61. We once again recapitulate the facts of this case. On the fateful day of the incident, the father and son were working in their agricultural field early in the morning. They wanted to transport the crop, they had harvested and for that purpose they had called for a lorry. The lorry arrived, however, the deceased did not allow the driver of the lorry to use the disputed pathway. This led to a verbal altercation between the appellant and the deceased. After quite some time of the verbal altercation, the appellant hit a blow on the head of the deceased with the weapon of offence (weed axe) resulting in his death in the hospital.

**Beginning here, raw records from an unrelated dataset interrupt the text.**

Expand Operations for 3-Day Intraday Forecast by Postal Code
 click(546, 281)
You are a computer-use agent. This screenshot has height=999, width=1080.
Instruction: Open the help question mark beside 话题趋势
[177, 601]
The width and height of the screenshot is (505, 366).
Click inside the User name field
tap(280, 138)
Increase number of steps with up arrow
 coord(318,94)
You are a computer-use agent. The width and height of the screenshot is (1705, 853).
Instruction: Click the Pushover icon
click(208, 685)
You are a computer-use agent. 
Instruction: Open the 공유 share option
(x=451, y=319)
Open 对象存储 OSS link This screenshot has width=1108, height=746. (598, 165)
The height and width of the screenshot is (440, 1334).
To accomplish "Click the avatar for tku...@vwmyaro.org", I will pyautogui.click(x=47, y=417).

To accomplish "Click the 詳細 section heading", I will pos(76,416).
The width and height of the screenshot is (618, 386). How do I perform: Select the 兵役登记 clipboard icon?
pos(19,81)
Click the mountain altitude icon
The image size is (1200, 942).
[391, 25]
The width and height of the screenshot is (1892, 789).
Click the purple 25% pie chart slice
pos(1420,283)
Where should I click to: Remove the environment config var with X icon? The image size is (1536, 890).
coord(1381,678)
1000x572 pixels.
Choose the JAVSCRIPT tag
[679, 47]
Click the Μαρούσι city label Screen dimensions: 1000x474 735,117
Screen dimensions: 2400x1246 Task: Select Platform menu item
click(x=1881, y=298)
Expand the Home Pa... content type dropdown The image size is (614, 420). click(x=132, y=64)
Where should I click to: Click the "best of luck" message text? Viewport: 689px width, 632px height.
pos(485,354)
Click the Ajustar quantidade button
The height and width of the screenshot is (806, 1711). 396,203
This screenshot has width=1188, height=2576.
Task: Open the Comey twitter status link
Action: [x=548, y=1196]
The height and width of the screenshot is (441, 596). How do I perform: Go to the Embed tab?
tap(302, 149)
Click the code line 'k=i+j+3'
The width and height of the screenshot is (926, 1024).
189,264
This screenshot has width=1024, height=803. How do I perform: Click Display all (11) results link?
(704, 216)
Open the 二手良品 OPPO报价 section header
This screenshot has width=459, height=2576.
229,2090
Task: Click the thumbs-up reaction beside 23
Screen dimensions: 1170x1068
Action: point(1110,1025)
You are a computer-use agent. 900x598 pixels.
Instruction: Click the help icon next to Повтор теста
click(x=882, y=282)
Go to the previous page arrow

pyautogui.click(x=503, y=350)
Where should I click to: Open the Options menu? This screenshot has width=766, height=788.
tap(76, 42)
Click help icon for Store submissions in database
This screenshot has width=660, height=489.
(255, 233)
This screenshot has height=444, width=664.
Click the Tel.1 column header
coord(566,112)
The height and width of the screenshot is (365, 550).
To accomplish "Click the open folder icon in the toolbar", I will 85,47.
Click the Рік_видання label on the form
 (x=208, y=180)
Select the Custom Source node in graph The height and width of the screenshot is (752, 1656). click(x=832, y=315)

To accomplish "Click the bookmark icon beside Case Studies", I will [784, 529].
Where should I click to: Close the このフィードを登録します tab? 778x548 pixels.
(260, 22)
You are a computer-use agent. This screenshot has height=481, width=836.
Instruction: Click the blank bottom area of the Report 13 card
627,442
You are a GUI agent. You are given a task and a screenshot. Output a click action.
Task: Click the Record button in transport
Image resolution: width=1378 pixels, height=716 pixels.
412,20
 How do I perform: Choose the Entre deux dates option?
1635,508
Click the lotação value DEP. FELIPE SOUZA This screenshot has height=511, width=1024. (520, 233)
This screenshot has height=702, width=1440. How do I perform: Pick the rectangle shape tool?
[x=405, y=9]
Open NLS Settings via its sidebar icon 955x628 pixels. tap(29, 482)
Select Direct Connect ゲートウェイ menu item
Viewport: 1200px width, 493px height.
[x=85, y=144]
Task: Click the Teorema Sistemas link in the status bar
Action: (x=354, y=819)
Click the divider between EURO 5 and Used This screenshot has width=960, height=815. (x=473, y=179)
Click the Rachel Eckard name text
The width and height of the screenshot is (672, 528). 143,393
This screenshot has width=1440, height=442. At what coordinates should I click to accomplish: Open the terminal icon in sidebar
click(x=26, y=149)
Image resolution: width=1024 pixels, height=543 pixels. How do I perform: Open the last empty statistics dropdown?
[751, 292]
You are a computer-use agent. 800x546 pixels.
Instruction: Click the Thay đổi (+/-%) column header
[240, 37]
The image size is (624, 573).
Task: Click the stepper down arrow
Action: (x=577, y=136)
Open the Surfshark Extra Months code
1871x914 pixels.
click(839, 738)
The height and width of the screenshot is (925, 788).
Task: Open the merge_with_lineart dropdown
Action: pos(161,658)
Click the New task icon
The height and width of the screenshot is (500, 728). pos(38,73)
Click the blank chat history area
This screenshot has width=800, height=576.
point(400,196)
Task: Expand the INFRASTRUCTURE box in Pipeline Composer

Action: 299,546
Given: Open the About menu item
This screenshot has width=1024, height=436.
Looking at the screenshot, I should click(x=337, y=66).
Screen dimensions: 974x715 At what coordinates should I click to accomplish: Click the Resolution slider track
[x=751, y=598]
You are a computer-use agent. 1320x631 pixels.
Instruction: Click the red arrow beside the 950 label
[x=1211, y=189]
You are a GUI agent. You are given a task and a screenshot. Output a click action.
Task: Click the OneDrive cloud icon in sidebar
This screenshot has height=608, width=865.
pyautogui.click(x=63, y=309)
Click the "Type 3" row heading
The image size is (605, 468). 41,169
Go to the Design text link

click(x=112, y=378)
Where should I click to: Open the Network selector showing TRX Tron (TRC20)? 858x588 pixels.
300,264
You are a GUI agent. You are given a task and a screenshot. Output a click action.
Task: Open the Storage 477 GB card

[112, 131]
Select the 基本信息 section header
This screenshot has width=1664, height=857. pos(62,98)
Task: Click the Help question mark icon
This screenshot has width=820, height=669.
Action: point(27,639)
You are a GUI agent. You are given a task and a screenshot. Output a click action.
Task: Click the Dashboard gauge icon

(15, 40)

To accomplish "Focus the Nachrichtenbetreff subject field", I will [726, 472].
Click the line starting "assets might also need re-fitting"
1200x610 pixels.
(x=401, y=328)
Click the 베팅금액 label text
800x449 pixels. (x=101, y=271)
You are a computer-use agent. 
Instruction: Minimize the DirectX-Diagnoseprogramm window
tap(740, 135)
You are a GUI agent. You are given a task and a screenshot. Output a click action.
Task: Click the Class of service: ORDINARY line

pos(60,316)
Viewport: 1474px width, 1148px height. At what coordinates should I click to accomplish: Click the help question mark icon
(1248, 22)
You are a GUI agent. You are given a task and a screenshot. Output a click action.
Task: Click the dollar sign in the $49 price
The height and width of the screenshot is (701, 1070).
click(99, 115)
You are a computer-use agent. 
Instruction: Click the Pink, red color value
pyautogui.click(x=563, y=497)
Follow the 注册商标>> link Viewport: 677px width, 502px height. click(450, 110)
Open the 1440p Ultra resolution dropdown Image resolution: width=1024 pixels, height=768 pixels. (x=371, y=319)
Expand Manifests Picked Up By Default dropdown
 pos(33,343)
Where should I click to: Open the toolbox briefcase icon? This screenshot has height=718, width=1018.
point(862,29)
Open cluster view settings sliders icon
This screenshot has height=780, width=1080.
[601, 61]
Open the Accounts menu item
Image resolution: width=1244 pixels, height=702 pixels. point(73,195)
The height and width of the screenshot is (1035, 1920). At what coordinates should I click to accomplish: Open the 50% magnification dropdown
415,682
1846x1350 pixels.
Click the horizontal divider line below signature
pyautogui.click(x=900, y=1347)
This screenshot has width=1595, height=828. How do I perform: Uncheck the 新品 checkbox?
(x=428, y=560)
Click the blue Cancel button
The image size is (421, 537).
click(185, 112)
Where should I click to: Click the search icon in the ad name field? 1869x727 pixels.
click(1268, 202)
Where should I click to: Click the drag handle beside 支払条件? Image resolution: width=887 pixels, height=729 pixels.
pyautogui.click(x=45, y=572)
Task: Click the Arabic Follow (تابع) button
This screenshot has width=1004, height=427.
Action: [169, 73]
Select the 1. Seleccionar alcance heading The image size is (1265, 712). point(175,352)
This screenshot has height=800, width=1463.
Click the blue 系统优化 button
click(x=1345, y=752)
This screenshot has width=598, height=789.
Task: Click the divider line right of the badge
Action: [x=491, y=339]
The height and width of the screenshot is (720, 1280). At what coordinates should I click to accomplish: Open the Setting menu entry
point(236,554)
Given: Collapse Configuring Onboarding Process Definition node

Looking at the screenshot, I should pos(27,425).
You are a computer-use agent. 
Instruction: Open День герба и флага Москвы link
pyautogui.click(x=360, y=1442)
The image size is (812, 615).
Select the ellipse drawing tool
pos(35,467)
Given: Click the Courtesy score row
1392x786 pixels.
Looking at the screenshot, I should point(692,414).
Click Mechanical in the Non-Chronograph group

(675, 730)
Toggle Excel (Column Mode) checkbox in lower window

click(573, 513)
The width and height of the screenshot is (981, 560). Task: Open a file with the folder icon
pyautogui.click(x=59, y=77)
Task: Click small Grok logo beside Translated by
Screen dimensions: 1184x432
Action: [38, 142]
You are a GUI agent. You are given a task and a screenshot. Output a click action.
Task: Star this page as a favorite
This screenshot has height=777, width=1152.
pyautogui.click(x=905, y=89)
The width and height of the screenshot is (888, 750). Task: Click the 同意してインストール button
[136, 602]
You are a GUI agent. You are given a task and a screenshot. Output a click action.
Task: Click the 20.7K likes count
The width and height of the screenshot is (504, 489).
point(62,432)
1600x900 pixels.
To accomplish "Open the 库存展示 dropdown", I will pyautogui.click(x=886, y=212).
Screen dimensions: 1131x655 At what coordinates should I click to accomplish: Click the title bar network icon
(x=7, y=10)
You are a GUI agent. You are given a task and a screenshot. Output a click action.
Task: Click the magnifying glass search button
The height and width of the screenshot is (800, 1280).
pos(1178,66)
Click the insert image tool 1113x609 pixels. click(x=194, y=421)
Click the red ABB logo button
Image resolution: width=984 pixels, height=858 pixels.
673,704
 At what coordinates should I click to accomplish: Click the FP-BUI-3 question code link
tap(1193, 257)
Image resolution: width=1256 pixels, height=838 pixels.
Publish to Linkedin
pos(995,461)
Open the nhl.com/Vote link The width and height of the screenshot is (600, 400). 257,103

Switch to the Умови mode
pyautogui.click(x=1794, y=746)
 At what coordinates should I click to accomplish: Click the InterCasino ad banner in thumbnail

62. Looking at the overall evidence on record, we find it difficult to come to the conclusion that when the appellant struck the deceased with the weapon of offence, he intended to cause such bodily injury as was sufficient in the ordinary course of nature to cause death. The weapon of offence in the present case is a common agriculture tool. If a man is hit with a weed axe on the head with sufficient force, it is bound to cause, as here, death. It is true that the injuries shown in the post mortem report are fracture of the parietal bone as well as the temporal bone. The deceased died on account of the cerebral compression i.e. internal head injuries. However, the moot question is – whether that by itself is sufficient to draw an inference that the appellant intended to cause such bodily injury as was sufficient to cause death. We are of the view that the appellant could only be attributed with the knowledge that it was likely to cause an injury which was likely to cause the death. It is in such circumstances that we are inclined to take the view that the case on hand does not fall within clause thirdly of Section 300 of the IPC.

63. In the aforesaid view of the matter and more particularly bearing the principles of law explained aforesaid, the present appeal is partly allowed. The conviction of the appellant under Section 304 Part I of the IPC is altered to one under Section 304 Part II of the IPC. For the altered conviction, the appellant is sentenced to undergo rigorous imprisonment for a period of five years.